● **Exercise aim**: Copy out the following lines word for word, keeping every character and line break unchanged.

● **Items**:
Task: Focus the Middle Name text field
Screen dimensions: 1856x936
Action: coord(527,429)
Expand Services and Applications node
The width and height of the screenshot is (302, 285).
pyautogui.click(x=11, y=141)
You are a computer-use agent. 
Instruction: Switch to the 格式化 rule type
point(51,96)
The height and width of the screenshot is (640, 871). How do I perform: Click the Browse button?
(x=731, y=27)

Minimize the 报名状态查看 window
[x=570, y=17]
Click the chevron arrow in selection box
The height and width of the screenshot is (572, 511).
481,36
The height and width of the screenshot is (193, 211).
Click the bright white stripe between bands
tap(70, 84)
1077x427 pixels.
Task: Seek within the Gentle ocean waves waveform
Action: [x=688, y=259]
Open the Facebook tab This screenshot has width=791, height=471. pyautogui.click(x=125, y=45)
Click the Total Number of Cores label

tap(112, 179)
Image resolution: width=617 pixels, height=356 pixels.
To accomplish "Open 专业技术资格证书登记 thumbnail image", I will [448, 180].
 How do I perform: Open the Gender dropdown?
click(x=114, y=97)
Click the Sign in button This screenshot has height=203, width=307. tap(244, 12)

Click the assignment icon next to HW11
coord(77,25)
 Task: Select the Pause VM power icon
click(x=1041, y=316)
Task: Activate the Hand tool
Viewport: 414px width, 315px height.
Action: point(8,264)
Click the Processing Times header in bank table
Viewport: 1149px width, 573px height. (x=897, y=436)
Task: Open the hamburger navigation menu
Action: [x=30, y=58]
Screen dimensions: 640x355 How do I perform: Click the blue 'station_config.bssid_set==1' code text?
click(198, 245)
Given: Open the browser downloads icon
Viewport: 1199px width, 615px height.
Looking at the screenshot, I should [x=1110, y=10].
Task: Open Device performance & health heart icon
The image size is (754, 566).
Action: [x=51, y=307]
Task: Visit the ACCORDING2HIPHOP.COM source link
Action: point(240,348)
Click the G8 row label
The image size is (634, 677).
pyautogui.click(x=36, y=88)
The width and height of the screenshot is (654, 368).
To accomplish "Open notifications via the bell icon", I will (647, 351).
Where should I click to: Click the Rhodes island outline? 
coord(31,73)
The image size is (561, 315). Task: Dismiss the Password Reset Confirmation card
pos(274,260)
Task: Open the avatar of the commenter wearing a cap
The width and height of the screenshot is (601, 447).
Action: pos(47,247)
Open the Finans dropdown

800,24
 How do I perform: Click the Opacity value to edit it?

● **Answer to the exercise**:
Task: Focus the Middle Name text field
Screen dimensions: 1856x936
Action: coord(527,429)
Expand Services and Applications node
The width and height of the screenshot is (302, 285).
pyautogui.click(x=11, y=141)
You are a computer-use agent. 
Instruction: Switch to the 格式化 rule type
point(51,96)
The height and width of the screenshot is (640, 871). How do I perform: Click the Browse button?
(x=731, y=27)

Minimize the 报名状态查看 window
[x=570, y=17]
Click the chevron arrow in selection box
The height and width of the screenshot is (572, 511).
481,36
The height and width of the screenshot is (193, 211).
Click the bright white stripe between bands
tap(70, 84)
1077x427 pixels.
Task: Seek within the Gentle ocean waves waveform
Action: [x=688, y=259]
Open the Facebook tab This screenshot has width=791, height=471. pyautogui.click(x=125, y=45)
Click the Total Number of Cores label

tap(112, 179)
Image resolution: width=617 pixels, height=356 pixels.
To accomplish "Open 专业技术资格证书登记 thumbnail image", I will [448, 180].
 How do I perform: Open the Gender dropdown?
click(x=114, y=97)
Click the Sign in button This screenshot has height=203, width=307. tap(244, 12)

Click the assignment icon next to HW11
coord(77,25)
 Task: Select the Pause VM power icon
click(x=1041, y=316)
Task: Activate the Hand tool
Viewport: 414px width, 315px height.
Action: point(8,264)
Click the Processing Times header in bank table
Viewport: 1149px width, 573px height. (x=897, y=436)
Task: Open the hamburger navigation menu
Action: [x=30, y=58]
Screen dimensions: 640x355 How do I perform: Click the blue 'station_config.bssid_set==1' code text?
click(198, 245)
Given: Open the browser downloads icon
Viewport: 1199px width, 615px height.
Looking at the screenshot, I should [x=1110, y=10].
Task: Open Device performance & health heart icon
The image size is (754, 566).
Action: [x=51, y=307]
Task: Visit the ACCORDING2HIPHOP.COM source link
Action: point(240,348)
Click the G8 row label
The image size is (634, 677).
pyautogui.click(x=36, y=88)
The width and height of the screenshot is (654, 368).
To accomplish "Open notifications via the bell icon", I will (647, 351).
Where should I click to: Click the Rhodes island outline? 
coord(31,73)
The image size is (561, 315). Task: Dismiss the Password Reset Confirmation card
pos(274,260)
Task: Open the avatar of the commenter wearing a cap
The width and height of the screenshot is (601, 447).
Action: pos(47,247)
Open the Finans dropdown

800,24
 How do I perform: Click the Opacity value to edit it?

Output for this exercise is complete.